Once operational, the centers will replace the network of comprehensive assistance centers and mathematics-and-science centers that span the country now. (“Ed. Dept. Seeks Bids for New NCLB Help Centers,” June 15, 2005)
The five-year awards, ranging in size from $800,000 to $5 million, went to groups that include:
Southeast Regional Resource Center of Montgomery, Ala., which will operate the Alaska Comprehensive Center; Edvantia Inc. of Charleston, W.Va., which will run the Appalachia Region Comprehensive Center; Educational Testing Service of Princeton, N.J., for a regional center serving Florida and Islands Region Comprehensive Center; and Learning Point Associates of Naperville, Ill., for a geographical center serving the Great Lakes East Region Comprehensive Center and a content center on teacher quality.
Other winners include:
RMC Research Corp. of Portsmouth, N.H., and WestEd of San Francisco, which will each run three centers.
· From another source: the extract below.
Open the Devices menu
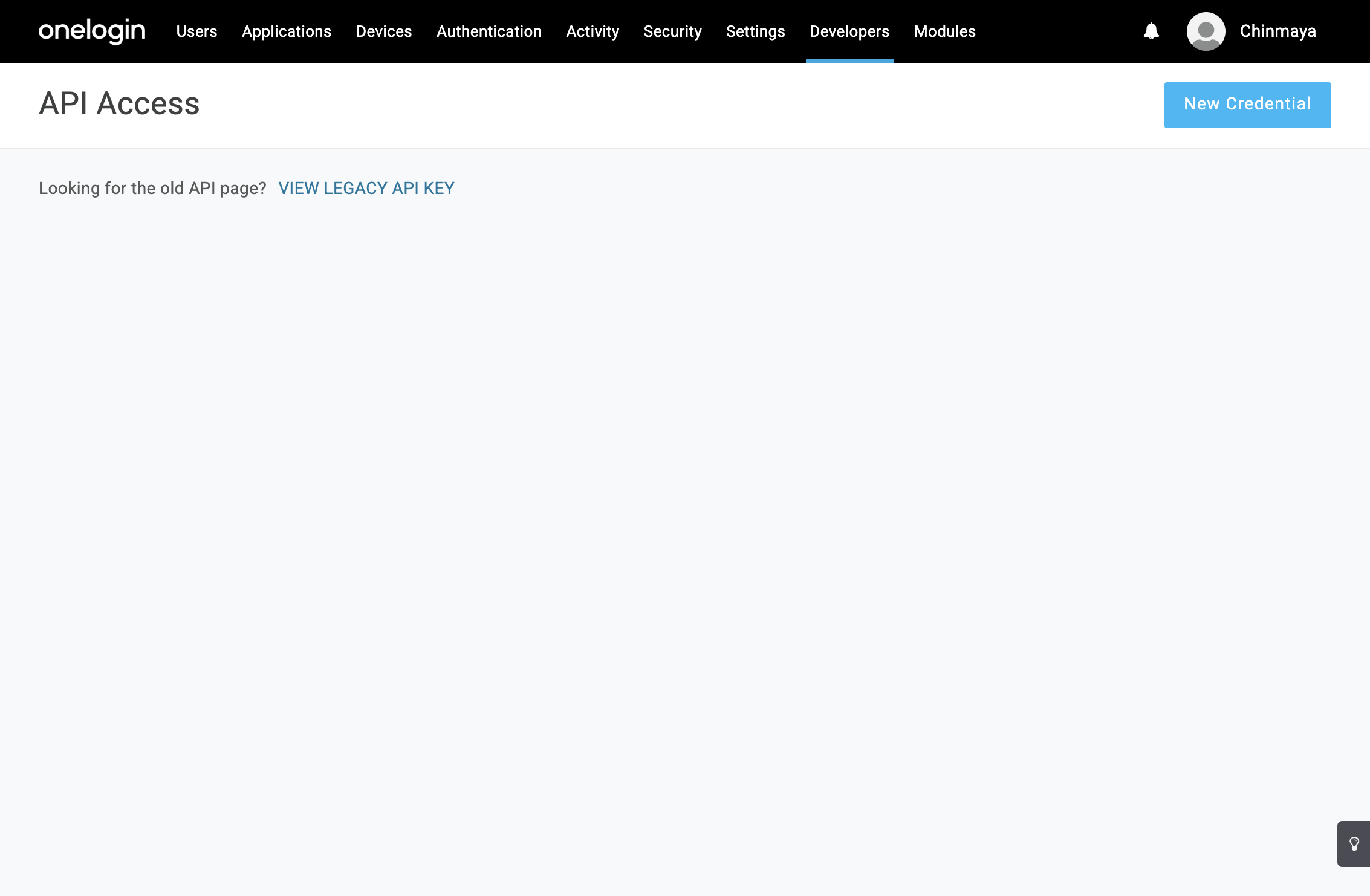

RMC’s facilities are a topical center on instructional content, a regional center serving New York State, and another one serving the New England states. WestEd will operate the California Comprehensive Center, the West/ Southwest Region Comprehensive Center, and a center on assessment and accountability.
The remaining awards went to:
George Washington University in Washington, for the Mid-Atlantic Region Comprehensive Center; the University of Oklahoma in Norman, which is set to run the Mid-Continent Region Comprehensive Center; Mid-continent Research for Education and Learning of Aurora, Colo., which will run the North Central Region Comprehensive Center; Northwest Regional Educational Laboratory of Portland, Ore., for the Northwest Region Comprehensive Center; Pacific Resources for Education and Learning of Honolulu, for the Pacific Region Comprehensive Center; Southwest Regional Educational Development Laboratory in Austin, Texas., which will run the Texas Comprehensive Center and the Southeast Region Comprehensive Center; the American Institutes for Research in Washington, for a center on high schools; and the Academic Development Institute of Lincoln, Ill., for an innovation and improvement center.
The Education Department said it put off plans to award a contract for a 16th geographic center to serve Illinois and Wisconsin because too few proposals met its standards. Department officials said they will hold a new competition for that center this month.